Instructions for the task. Show every line in the records below that contains the word "agent".

(Stored data entries)

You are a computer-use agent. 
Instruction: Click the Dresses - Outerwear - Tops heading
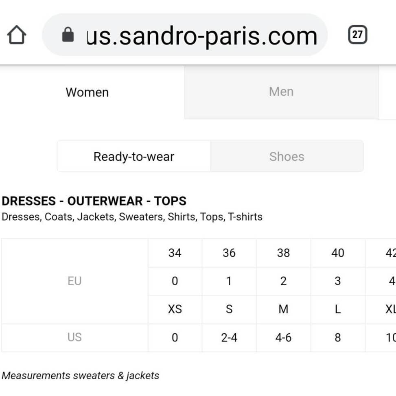[x=94, y=201]

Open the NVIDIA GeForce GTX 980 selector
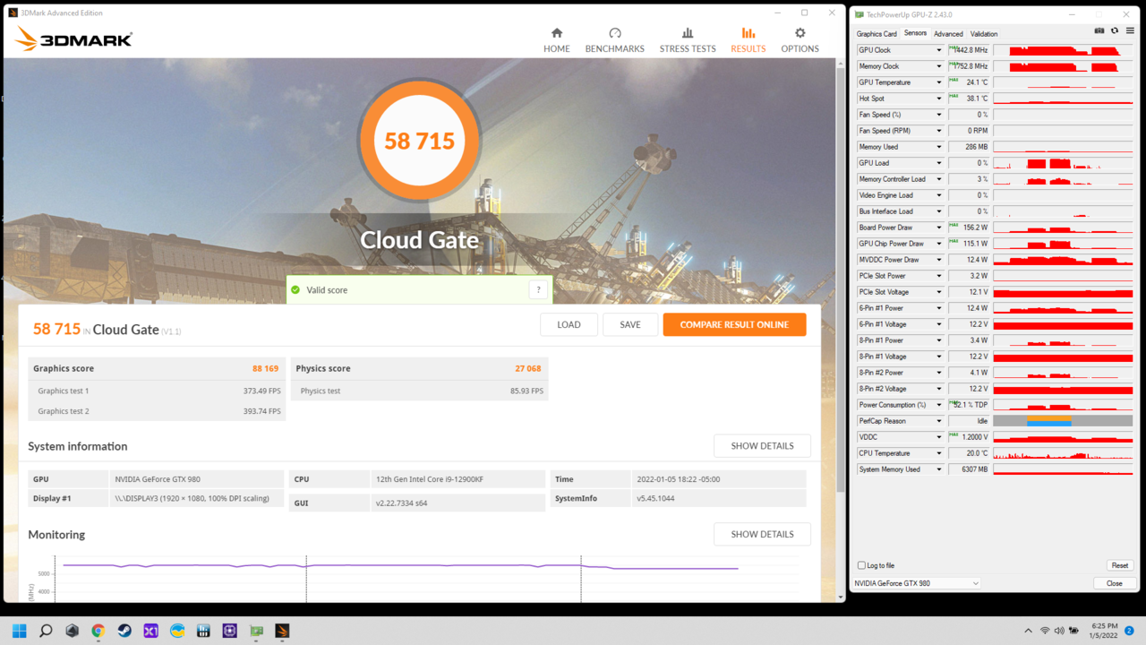pyautogui.click(x=916, y=583)
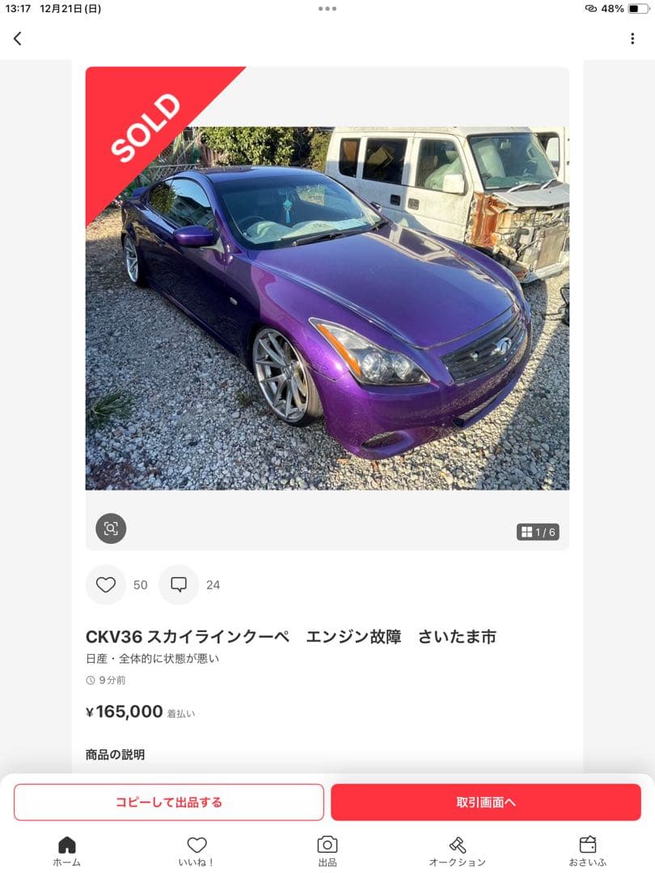
Task: Tap the back arrow icon
Action: coord(18,39)
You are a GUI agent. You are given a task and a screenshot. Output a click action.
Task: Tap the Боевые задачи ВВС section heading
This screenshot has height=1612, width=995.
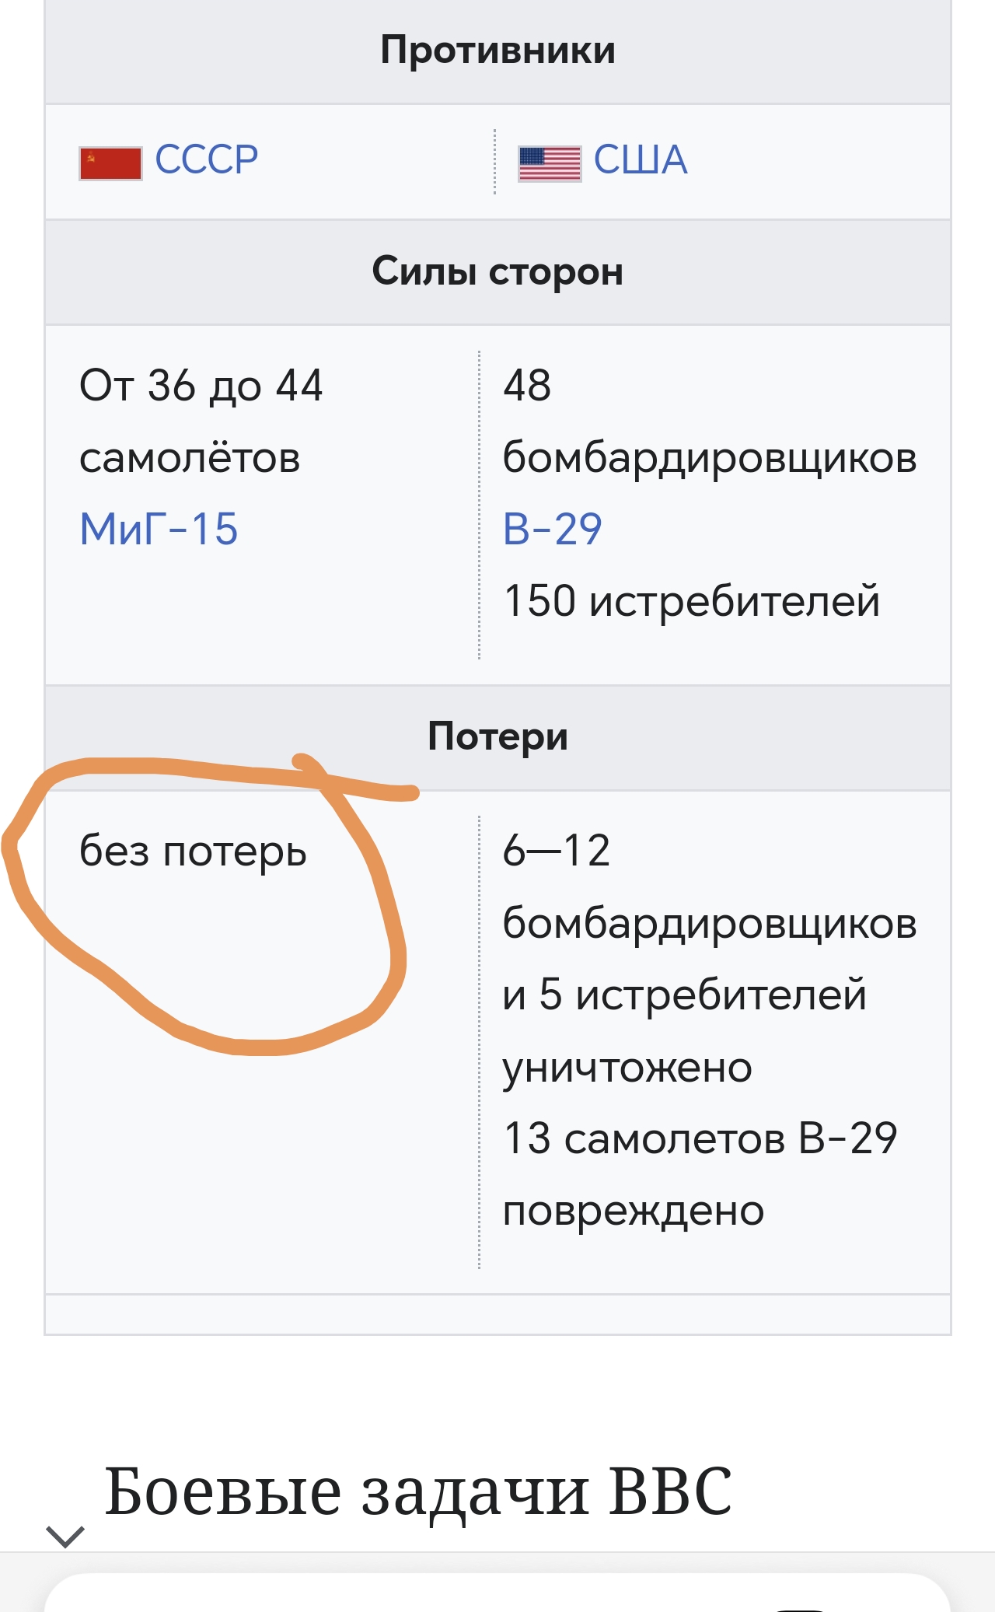[x=419, y=1491]

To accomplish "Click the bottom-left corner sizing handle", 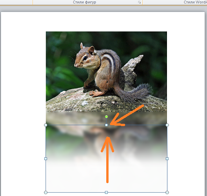I will [46, 192].
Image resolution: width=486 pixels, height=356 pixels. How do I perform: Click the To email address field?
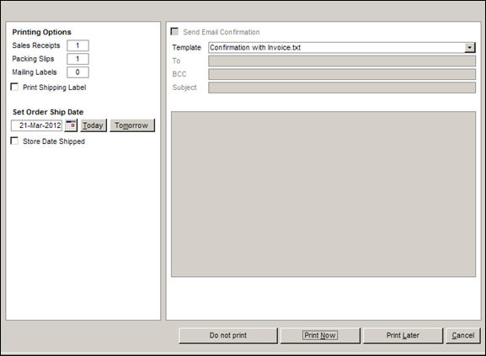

Answer to this exercise.
You are a computer-use agent. 
You are a GUI agent. You are given a task and a screenshot. Output a click action.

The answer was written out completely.